WORLD / Asia-Pacific

Sri Lanka's situation worsens
(Xinhua)
Updated: 2006-06-18 10:08

COLOMBO, June 17 -- Sri Lanka's security situation continued to deteriorate on Saturday with heavy fighting between the government forces and the rebel Liberation Tigers of Tamil Eelam (LTTE) that killed at least 36 in the north part of the country.

Sri Lankan military spokesman Prasad Samarasinghe said the fighting broke out after the LTTE members were trying to attack Naval and police targets at Pesalai in Mannar, about 230 km north of Colombo, at about 6:55 a.m. local time (0125 GMT).

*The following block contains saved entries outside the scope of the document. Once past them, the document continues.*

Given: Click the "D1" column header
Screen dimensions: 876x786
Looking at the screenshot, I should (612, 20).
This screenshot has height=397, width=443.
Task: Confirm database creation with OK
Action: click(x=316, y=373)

"LTTE had launched 12 boats to carry out this attack and the Navy had been able to destroy eight boats while damaging another three which resulted in killing at least 30 LTTE sea tigers," said Samarasinghe.

Samarasinghe said that six Navy personnel were killed and another three injured during the confrontation while two Navy boats were damaged.

The Army artillery fire and MI-24 Gun ships of the Air Force assisted in countering the LTTE attack, the spokesman said, adding that the situation has been totally brought controlled by the security forces.

On the other hand, the pro-LTTE website TamilNet reported that "four fishermen were shot and killed at the shores of Pesalai on Saturday morning when the troopers attacked civilians after a sea fight with the Sea Tigers in the seas off Pesalai."

The website also said, "Sri Lanka Navy troopers lobbed a grenade Saturday morning into the Church of Our Lady of Victory in Pesalai, killing a lady and wounding 44."

However, Samarasinghe denied the TamilNet report, by saying that "the LTTE terrorists continued their practice of targeting innocent civilians when they fire and injured civilians who took shelter at the Pesalai Church."

Also on Saturday, two suspected Tamil Tigers were arrested in Colombo's northern suburb area of Negambo while they were trying to carry out a suicide attack mission on the beach, said the military.

The two LTTE members swallowed cyanide before being arrested and they had been admitted to the hospital, according to local police.

Saturday's fighting came two days after a bus was attacked in the country's northern district of Kebitigollewain that killed 64 civilians and injured 87.

The incident blamed on the LTTE was the worst since the government and the LTTE entered the February 2002 cease-fire agreement.

Sri Lanka's cease-fire broker Norway has warned that the spiral of worsening violence in the country is bringing the Indian Ocean island towards full civil war and requested an immediate halt of all violence.

Norway said that the continual attacks on civilians are exacerbating the already critical situation, and the attack at Kebitigollewa brings the violence in Sri Lanka to a new level.

The Nordic truce monitoring group, the Sri Lanka Monitoring Mission, also urged the two parties to "restrain themselves as they have an obligation towards the people to maintain peace and calmness among the population."

The LTTE said after the aborted Oslo talks that it had lost faith in the government for a negotiated settlement and would press for the right to self-determination for the minority Tamils.

Sri Lankan President Mahinda Rajapaksa, while strongly condemning the LTTE for "brutally killing unarmed innocent people," stressed that the government is still committed to negotiated settlement to the country's ethnic issue.

Violence blamed on both sides and last week's aborted talks in Oslo has raised fears of the country returning to the bloody armed conflict for the first time since 2001.

The escalating violence has killed more than 700 people since December last year.

However, some analysts point out that it's hard for the government to continue its restraint policy in the near future and the violence in the island country might escalate to a higher level.